Just upgraded drupal.hu to Drupal 6 to eat some dog food, and it looks like the search module is miserably misbehaving. I get boatloads of these *errors* in dblog:

Duplicate entry 'nevet-33-node' for key 1 query: INSERT INTO search_index (word, sid, type, score) VALUES ('nevet', 33, 'node', 0.401937290034) - [***]/root/modules/search/search.module - 574. sor.

Files: 
CommentFileSizeAuthor
#26 d6-search-collation.patch1.07 KBDamien Tournoud

Comments

cburschka’s picture

search_wipe() is called before doing these inserts.

<?php
 
# line 567
 
search_wipe($sid, $type, TRUE);

 
// Insert cleaned up data into dataset
 
db_query("INSERT INTO {search_dataset} (sid, type, data, reindex) VALUES (%d, '%s', '%s', %d)", $sid, $type, $accum, 0);

 
// Insert results into search index
 
foreach ($results[0] as $word => $score) {
   
db_query("INSERT INTO {search_index} (word, sid, type, score) VALUES ('%s', %d, '%s', %f)", $word, $sid, $type, $score);
   
search_dirty($word);
  }                    
?>

And search_wipe should delete all that stuff:

<?php
/**
 * Wipes a part of or the entire search index.
 *
 * @param $sid
 *  (optional) The SID of the item to wipe.
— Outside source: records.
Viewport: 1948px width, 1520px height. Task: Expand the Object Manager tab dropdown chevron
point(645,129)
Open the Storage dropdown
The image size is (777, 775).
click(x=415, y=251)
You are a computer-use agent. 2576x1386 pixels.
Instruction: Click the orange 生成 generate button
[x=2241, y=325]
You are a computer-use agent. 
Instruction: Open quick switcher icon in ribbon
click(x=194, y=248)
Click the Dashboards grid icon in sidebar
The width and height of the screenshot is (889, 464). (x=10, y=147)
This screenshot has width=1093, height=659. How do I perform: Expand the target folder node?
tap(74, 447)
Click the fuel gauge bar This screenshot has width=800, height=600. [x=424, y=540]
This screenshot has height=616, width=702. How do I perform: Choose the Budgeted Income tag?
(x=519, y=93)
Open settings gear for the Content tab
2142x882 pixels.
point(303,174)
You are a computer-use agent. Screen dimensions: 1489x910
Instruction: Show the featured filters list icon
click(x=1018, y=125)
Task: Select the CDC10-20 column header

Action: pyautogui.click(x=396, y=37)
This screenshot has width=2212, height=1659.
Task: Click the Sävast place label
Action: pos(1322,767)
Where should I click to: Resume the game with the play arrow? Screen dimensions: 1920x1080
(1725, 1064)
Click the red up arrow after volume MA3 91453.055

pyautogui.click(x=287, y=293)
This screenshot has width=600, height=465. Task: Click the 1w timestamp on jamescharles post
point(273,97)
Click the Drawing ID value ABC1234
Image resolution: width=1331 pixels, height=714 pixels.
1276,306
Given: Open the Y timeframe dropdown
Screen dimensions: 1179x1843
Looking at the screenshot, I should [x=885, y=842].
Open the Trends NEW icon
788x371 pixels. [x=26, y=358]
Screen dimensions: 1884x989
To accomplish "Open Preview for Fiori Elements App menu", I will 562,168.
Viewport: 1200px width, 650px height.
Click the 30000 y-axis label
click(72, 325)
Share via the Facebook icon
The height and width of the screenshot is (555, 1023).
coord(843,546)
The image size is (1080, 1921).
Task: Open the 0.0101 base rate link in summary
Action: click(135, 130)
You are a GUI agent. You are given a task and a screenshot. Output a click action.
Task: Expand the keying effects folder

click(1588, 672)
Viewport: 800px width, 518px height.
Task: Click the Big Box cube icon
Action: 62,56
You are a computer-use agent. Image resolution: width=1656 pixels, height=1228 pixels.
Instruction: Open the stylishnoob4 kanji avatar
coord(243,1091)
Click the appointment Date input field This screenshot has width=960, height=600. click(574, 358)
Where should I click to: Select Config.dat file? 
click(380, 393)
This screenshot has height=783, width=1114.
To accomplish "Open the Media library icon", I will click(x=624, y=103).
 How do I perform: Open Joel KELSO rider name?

If specified, $type must be passed
 *  too.
 * @param $type
 *  (optional) The type of item to wipe.
 */
function search_wipe($sid = NULL, $type = NULL, $reindex = FALSE) {
  if (
$type == NULL && $sid == NULL) {
   
module_invoke_all('search', 'reset');
  }
  else {
   
db_query("DELETE FROM {search_dataset} WHERE sid = %d AND type = '%s'", $sid, $type);
   
db_query("DELETE FROM {search_index} WHERE sid = %d AND type = '%s'", $sid, $type);
   
// Don't remove links if re-indexing.
   
if (!$reindex) {
     
db_query("DELETE FROM {search_node_links} WHERE sid = %d AND type = '%s'", $sid, $type);
    }
  }
}
?>

Why isn't it doing that?

cburschka’s picture

Addendum: Also, the array is keyed by words, so those should be unique for a single re-indexing.

Gábor Hojtsy’s picture

Hm, now that you provided this info, I think it could easily be a collation problem. "word" is defined to be a simple varchar column, so whatever collides in the used collation will collide there as well.

cburschka’s picture

I get it: PHP's array keys collate differently, allowing multiple strings that would collide in MySQL's collation.

That's nasty. Is there any way to avoid having to search for each word before adding it? Or would it be simpler to force a binary collation on this column?

Gábor Hojtsy’s picture

To elaborate on that, depending on the UTF collation used, several chars might be the same for the index, like é and e for Hungarian. It is a bad MySQL bug which we encountered before (http://bugs.mysql.com/bug.php?id=22337). Are case-insensitive searches supported relying on MySQL's collations? Depending on the answer we can convert this field to binary or not.

Gábor Hojtsy’s picture

Hm, tested to set the word column to varbinary(10) and then to varchar(10) character set utf8 collate utf8_bin NOT NULL default '' and none of that worked to fix this. It might not be a collation issue after all. Hm.

Gábor Hojtsy’s picture

Varbinary() would not be good anyway, since it does not work on the character level. So the binary collation was the only contender. With that in place, I got *even more* duplicate key errors for the indexing. Not promising. (Now I did revoke permission for anonymous and authenticated users to use the search, since I was wiping the search index on the SQL level by hand to be able to do these changes so it would have been a less then satisfactory experience).

cburschka’s picture

Unfortunately I can't reproduce this with a Lorem Ipsum on utf8_general_ci. The search indexer just runs right through without errors. Can you post the collation and specific node text that this is happening with?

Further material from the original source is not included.